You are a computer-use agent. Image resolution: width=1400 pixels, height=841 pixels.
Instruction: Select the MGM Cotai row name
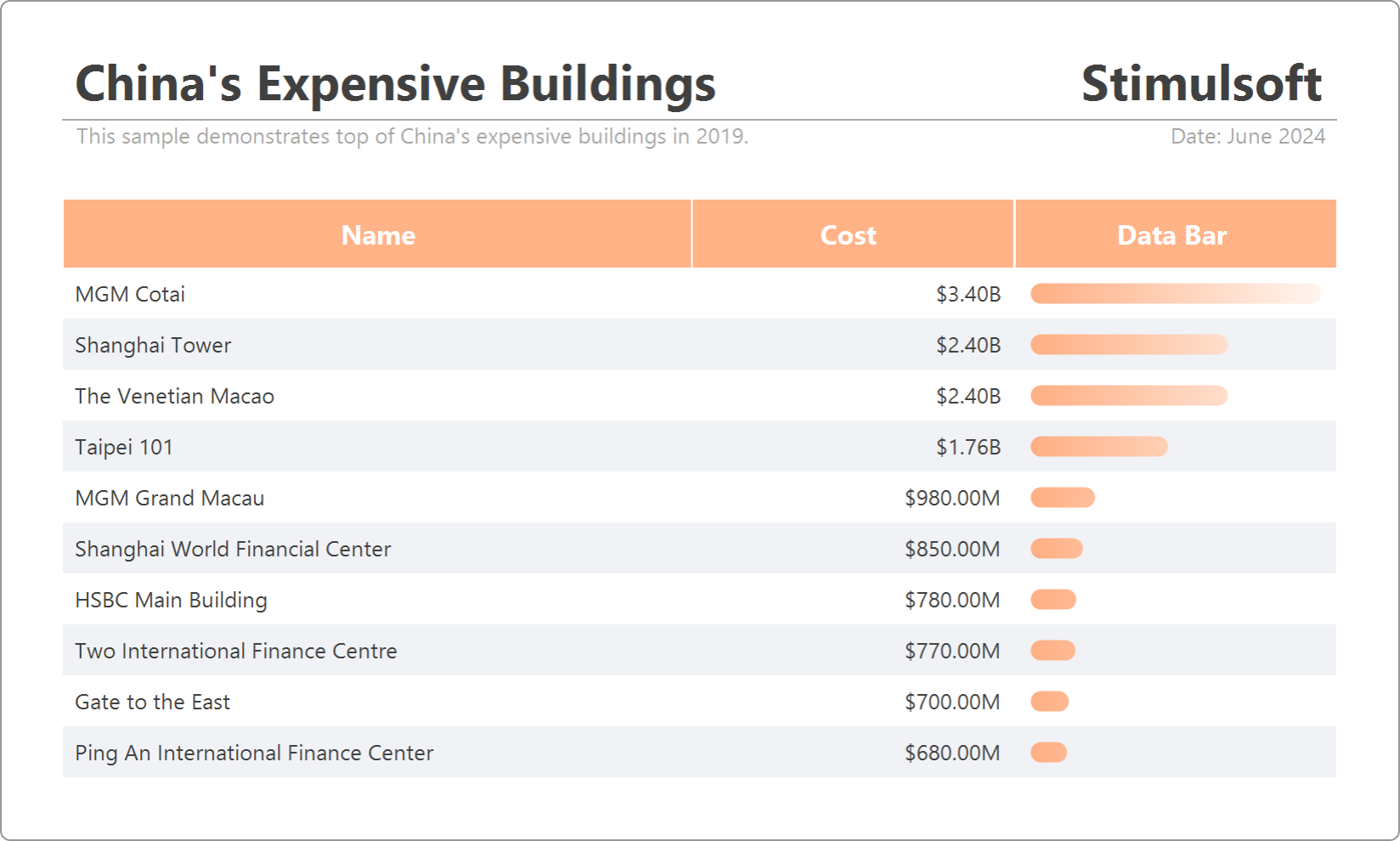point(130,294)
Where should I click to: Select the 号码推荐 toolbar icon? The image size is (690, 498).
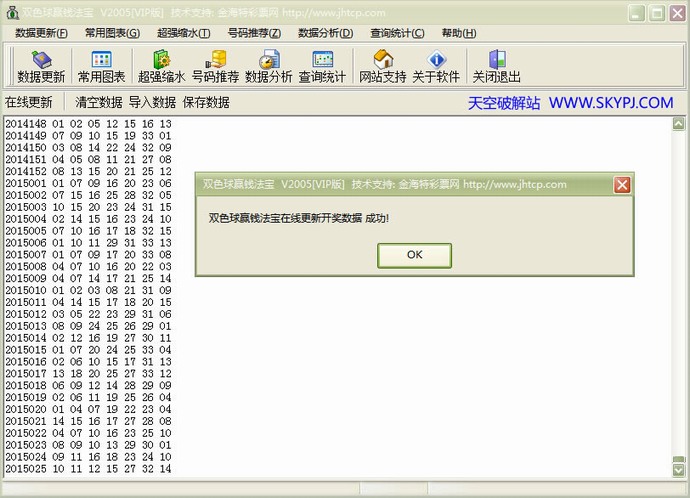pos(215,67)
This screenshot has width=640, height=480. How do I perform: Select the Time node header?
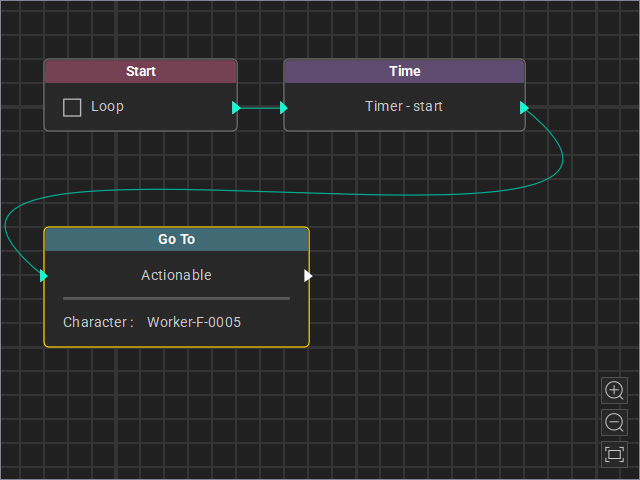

**ENUNCIADO**
Reescreva a listagem acima como uma tabela Markdown de duas colunas, "Nº" e "Conteúdo", com o número de ordem e o texto de cada linha não vazia. Não inclua as imagens na resposta.

**RESOLUÇÃO**
| Nº | Conteúdo |
|---|---|
| 1 | You are a computer-use agent. Image resolution: width=1400 pixels, height=841 pixels. |
| 2 | Instruction: Select the MGM Cotai row name |
| 3 | point(130,294) |
| 4 | Where should I click to: Select the 号码推荐 toolbar icon? The image size is (690, 498). |
| 5 | pos(215,67) |
| 6 | This screenshot has width=640, height=480. How do I perform: Select the Time node header? |